=== Exercise description ===
Your task is to print all of the data word for word.

=== Dataset ===
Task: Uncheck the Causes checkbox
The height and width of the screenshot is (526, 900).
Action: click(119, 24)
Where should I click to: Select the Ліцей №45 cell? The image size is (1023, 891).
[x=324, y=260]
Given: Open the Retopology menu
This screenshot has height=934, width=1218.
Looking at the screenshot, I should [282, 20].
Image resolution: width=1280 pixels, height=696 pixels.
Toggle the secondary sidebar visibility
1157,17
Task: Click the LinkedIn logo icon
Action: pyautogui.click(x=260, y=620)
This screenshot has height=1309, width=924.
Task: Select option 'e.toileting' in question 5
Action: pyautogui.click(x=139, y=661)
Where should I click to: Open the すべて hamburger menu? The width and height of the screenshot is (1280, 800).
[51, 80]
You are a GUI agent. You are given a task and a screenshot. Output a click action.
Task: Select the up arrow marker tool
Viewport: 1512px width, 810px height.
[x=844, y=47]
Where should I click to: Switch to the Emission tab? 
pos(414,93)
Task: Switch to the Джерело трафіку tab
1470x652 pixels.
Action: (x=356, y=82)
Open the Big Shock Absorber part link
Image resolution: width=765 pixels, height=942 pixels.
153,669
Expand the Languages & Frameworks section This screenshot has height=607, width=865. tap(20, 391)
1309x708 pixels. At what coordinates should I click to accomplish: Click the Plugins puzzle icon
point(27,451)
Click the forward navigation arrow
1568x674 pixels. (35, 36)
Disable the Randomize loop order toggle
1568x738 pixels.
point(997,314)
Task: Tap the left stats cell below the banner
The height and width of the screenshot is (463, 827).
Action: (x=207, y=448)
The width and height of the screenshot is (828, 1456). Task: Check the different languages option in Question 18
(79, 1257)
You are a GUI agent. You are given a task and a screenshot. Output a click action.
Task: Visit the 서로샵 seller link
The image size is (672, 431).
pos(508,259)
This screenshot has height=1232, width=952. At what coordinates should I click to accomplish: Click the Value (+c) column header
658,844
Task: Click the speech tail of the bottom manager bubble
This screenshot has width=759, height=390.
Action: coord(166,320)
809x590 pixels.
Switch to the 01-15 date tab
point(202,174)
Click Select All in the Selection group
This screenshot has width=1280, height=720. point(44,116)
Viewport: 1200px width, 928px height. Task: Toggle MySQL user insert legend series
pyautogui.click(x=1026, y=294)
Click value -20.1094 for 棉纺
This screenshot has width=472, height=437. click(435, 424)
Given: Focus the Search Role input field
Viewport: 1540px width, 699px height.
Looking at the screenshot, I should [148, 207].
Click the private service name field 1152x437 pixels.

=== Reply to the task ===
Task: Uncheck the Causes checkbox
The height and width of the screenshot is (526, 900).
Action: click(119, 24)
Where should I click to: Select the Ліцей №45 cell? The image size is (1023, 891).
[x=324, y=260]
Given: Open the Retopology menu
This screenshot has height=934, width=1218.
Looking at the screenshot, I should [282, 20].
Image resolution: width=1280 pixels, height=696 pixels.
Toggle the secondary sidebar visibility
1157,17
Task: Click the LinkedIn logo icon
Action: pyautogui.click(x=260, y=620)
This screenshot has height=1309, width=924.
Task: Select option 'e.toileting' in question 5
Action: pyautogui.click(x=139, y=661)
Where should I click to: Open the すべて hamburger menu? The width and height of the screenshot is (1280, 800).
[51, 80]
You are a GUI agent. You are given a task and a screenshot. Output a click action.
Task: Select the up arrow marker tool
Viewport: 1512px width, 810px height.
[x=844, y=47]
Where should I click to: Switch to the Emission tab? 
pos(414,93)
Task: Switch to the Джерело трафіку tab
1470x652 pixels.
Action: (x=356, y=82)
Open the Big Shock Absorber part link
Image resolution: width=765 pixels, height=942 pixels.
153,669
Expand the Languages & Frameworks section This screenshot has height=607, width=865. tap(20, 391)
1309x708 pixels. At what coordinates should I click to accomplish: Click the Plugins puzzle icon
point(27,451)
Click the forward navigation arrow
1568x674 pixels. (35, 36)
Disable the Randomize loop order toggle
1568x738 pixels.
point(997,314)
Task: Tap the left stats cell below the banner
The height and width of the screenshot is (463, 827).
Action: (x=207, y=448)
The width and height of the screenshot is (828, 1456). Task: Check the different languages option in Question 18
(79, 1257)
You are a GUI agent. You are given a task and a screenshot. Output a click action.
Task: Visit the 서로샵 seller link
The image size is (672, 431).
pos(508,259)
This screenshot has height=1232, width=952. At what coordinates should I click to accomplish: Click the Value (+c) column header
658,844
Task: Click the speech tail of the bottom manager bubble
This screenshot has width=759, height=390.
Action: coord(166,320)
809x590 pixels.
Switch to the 01-15 date tab
point(202,174)
Click Select All in the Selection group
This screenshot has width=1280, height=720. point(44,116)
Viewport: 1200px width, 928px height. Task: Toggle MySQL user insert legend series
pyautogui.click(x=1026, y=294)
Click value -20.1094 for 棉纺
This screenshot has width=472, height=437. click(435, 424)
Given: Focus the Search Role input field
Viewport: 1540px width, 699px height.
Looking at the screenshot, I should [148, 207].
Click the private service name field 1152x437 pixels.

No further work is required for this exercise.